··· Text section ···
The Law Office of Robert J. Maher, P.C.


Mr Maher has handled many cases of removal proceedings with much success. He has helped several clients fight deportation from the US. He also works closely with criminal defense law firm Crotty & Saland on cases where clients have been charged with crimes that are deportable offenses.  

The information below are general guidelines and for educational purposes only; each case has its own unique facts. If you have received an NTA (Notice to Appear), or believe that you will be charged with a deportable offense, or believe you have violated immigration laws that may affect your immigration status, please call Mr Maher immediately at 212.939.7548.  Mr Maher is available 24/7 to assist you.

When you are in the United States on a visa issued by the United States government, and have committed certain types of offenses, you may lose your immigration status and be deported back to your country of origin. Whether you already have a green card (permanent residency) or a non-immigrant work visa (e.g. H-1B) or a student visa (e.g. F-1), a conviction could mean deportation. Removal proceedings could also mean that you may never be permitted to re-enter the United States after you’ve left the country. Removal proceedings are initiated by the U.S. Immigration and Customs Enforcement (ICE), which are part of the Department of Homeland Security.
···
- Problems to solve:
(a) Translate this sentence from the passage on removal proceedings into Spanish: "He has helped several clients fight deportation from the US."
(b) Go on with the passage on removal proceedings, picking up right after its final sentence.
··· Dataset excerpts ···
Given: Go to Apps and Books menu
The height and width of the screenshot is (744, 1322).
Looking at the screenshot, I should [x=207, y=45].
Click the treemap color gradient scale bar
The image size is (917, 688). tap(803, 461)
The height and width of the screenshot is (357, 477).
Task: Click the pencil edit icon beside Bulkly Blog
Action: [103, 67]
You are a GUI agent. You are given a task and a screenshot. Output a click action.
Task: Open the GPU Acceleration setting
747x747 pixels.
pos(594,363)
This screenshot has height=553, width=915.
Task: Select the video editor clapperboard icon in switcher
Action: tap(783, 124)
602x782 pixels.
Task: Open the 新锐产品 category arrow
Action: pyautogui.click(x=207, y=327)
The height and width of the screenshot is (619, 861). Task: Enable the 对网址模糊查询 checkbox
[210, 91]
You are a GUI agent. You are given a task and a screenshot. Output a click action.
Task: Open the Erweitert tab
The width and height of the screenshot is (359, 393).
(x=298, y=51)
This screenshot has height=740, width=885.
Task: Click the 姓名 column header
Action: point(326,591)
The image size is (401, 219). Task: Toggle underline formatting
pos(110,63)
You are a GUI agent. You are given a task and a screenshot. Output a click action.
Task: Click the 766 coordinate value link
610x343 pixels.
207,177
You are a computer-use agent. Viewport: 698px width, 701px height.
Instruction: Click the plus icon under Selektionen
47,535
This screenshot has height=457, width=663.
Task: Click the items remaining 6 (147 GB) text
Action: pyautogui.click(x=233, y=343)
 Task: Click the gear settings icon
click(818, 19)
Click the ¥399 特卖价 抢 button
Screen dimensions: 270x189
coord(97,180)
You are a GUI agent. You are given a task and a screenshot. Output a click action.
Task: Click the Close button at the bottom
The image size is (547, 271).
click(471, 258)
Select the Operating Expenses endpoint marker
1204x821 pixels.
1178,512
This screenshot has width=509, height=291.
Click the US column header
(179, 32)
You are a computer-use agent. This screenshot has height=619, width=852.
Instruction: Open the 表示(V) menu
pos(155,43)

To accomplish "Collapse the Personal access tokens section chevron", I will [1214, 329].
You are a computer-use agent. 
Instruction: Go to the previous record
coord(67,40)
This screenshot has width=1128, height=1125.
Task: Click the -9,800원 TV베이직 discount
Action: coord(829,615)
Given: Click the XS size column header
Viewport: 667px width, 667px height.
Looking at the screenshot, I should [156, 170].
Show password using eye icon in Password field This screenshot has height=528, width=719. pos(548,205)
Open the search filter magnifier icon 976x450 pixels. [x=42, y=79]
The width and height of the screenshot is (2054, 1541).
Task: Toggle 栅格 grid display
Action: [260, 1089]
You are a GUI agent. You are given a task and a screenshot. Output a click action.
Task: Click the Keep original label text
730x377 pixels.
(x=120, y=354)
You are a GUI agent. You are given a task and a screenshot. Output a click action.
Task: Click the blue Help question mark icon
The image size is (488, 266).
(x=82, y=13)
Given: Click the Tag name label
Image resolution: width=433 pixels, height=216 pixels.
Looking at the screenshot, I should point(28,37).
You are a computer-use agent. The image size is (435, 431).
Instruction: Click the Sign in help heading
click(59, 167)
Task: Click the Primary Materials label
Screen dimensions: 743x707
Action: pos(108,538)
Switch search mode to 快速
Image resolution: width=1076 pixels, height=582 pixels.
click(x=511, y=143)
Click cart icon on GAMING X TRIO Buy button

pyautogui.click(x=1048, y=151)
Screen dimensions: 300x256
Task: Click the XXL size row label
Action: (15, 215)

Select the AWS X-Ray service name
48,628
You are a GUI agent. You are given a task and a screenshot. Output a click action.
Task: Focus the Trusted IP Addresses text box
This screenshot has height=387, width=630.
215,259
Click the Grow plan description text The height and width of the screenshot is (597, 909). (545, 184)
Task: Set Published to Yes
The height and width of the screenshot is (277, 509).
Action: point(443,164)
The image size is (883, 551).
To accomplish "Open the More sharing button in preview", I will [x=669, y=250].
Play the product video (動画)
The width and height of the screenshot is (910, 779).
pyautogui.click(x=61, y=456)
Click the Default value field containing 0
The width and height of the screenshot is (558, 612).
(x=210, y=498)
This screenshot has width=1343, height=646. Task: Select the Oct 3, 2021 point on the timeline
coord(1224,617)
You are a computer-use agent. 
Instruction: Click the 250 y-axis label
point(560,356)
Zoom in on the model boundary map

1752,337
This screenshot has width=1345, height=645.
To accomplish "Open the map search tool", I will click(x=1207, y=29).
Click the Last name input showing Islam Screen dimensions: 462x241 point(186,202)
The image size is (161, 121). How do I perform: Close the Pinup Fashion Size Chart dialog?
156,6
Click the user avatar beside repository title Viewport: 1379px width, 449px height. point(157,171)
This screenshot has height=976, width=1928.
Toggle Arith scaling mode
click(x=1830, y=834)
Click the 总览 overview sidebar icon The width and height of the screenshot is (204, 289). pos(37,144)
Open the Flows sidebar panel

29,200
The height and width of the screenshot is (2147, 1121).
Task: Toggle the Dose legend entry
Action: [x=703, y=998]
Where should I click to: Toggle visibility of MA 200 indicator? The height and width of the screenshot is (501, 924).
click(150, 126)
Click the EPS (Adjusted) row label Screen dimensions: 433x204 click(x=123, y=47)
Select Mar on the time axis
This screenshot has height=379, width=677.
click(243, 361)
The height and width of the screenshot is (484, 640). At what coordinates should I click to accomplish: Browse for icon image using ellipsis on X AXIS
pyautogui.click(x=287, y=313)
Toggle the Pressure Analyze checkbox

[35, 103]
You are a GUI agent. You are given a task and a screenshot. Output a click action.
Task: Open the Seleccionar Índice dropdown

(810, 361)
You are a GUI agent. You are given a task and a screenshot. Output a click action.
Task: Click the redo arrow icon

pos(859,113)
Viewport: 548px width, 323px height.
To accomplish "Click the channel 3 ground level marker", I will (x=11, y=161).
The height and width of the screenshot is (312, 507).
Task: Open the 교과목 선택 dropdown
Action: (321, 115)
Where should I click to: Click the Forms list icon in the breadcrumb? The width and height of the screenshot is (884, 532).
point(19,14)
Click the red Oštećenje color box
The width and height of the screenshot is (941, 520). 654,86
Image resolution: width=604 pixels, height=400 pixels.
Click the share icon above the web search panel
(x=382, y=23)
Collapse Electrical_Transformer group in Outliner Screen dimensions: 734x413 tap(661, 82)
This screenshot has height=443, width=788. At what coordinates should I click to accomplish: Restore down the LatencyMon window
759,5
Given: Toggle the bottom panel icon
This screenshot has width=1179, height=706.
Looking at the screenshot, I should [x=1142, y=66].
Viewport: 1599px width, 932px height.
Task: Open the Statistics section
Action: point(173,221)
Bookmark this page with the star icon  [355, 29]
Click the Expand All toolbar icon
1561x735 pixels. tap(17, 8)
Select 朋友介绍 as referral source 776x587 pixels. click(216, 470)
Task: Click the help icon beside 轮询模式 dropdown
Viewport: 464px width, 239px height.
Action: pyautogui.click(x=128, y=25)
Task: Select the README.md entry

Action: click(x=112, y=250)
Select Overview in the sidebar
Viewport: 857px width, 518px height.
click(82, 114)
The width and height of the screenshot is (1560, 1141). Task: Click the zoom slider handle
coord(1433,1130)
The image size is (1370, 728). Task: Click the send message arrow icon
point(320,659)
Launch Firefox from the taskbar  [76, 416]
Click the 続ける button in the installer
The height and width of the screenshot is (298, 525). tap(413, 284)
···
- Task-by-task outputs:
(a) Ha ayudado a varios clientes a luchar contra la deportación de EE. UU.

(b)
Breaches of American law that can form the basis of removal proceedings typically fall into two categories: deportable offenses (crimes), and violations of immigration laws or regulations.

What are typical deportable offenses (crimes)?

The most common deportable offenses include the following:

  • Aggravated felony convictions (e.g. rape, murder)

  • Controlled substances convictions

  • Firearms convictions

  • Convictions of crimes of moral turpitude (e.g. murder, rape, larceny, fraud, kidnapping, manslaughter, assault with intent to rob or to kill)

  • Domestic violence convictions

  • Espionage

  • Terrorism

  • Sabotage

Regardless of whether the crime you’ve been charged with or convicted of is what you consider a “harmless” misdemeanor or is a serious felony, if you’re convicted of a deportable offense, it will jeopardize your immigration status. Whether it’s possessing a single joint of marijuana for recreation, or more serious crimes such as theft or shoplifting or aggravated assault, so long as you’re convicted of a “deportable offense” in a criminal court, an immigration judge can order your removal from the US. Certainly, the judge’s decision will be based on the merits of the government’s case and the defense(s) your attorney presents on your behalf. But it doesn’t matter if your alleged crime is a first-time misdemeanor or a serious felony; so long as you’ve committed a deportable offense, you can be subject to removal proceedings.

NOTE: The above list of deportable crimes is not exhaustive. The full list of deportable offenses can be found in Section 237(a) of the Immigration and Nationality Act.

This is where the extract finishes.